*Information shown:*
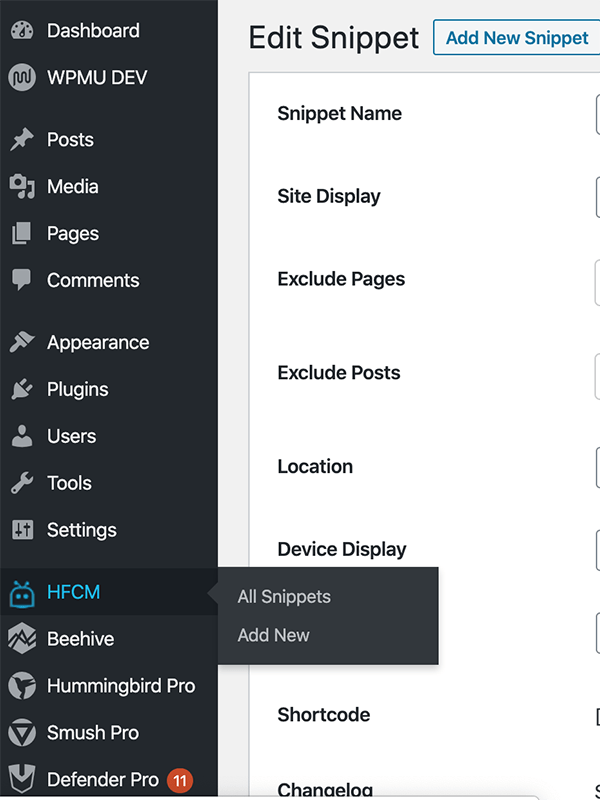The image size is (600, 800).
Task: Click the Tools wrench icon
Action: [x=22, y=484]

* * *

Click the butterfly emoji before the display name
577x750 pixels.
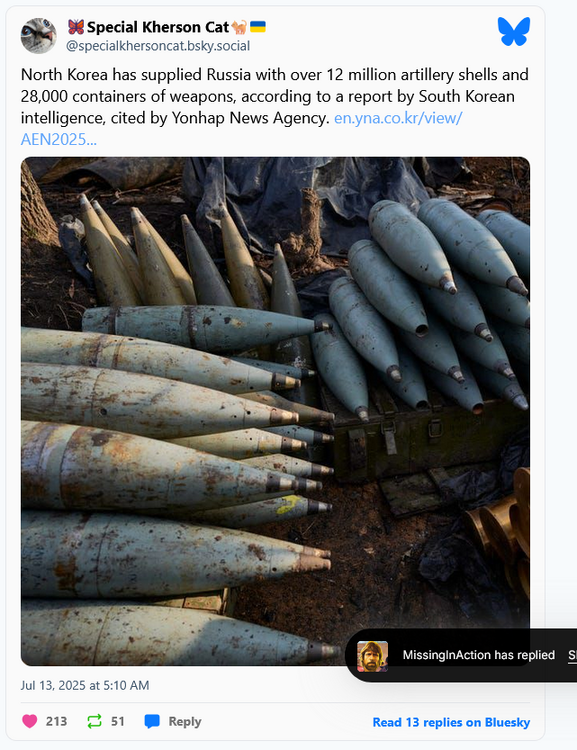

* * *

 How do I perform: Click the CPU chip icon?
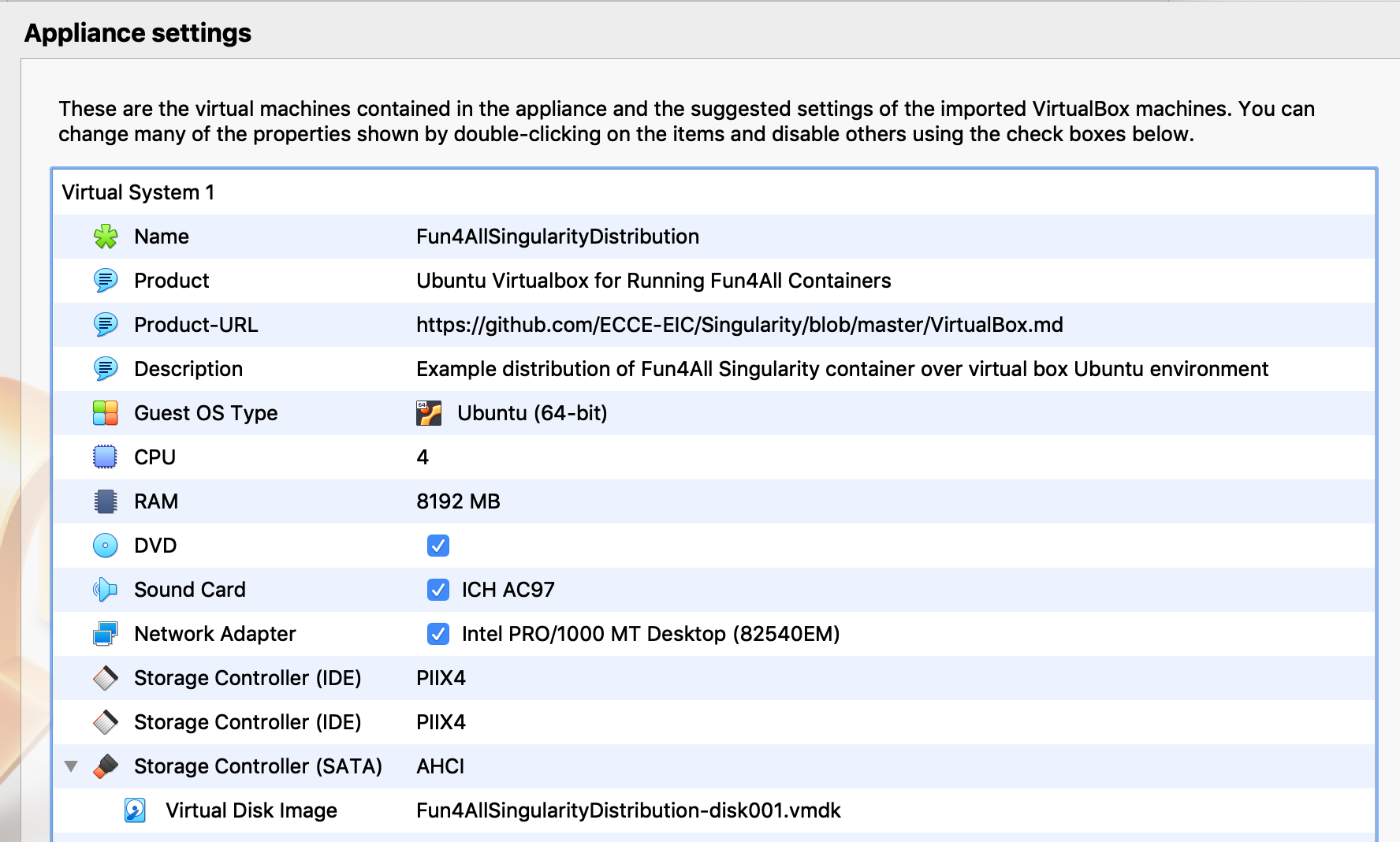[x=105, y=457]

*Work item:*
Starting at the line above that contains "Click the butterfly", write out each line exactly until the line that contains "577x750 pixels." has been written, and stop there.

*Reply to the task:*
Click the butterfly emoji before the display name
577x750 pixels.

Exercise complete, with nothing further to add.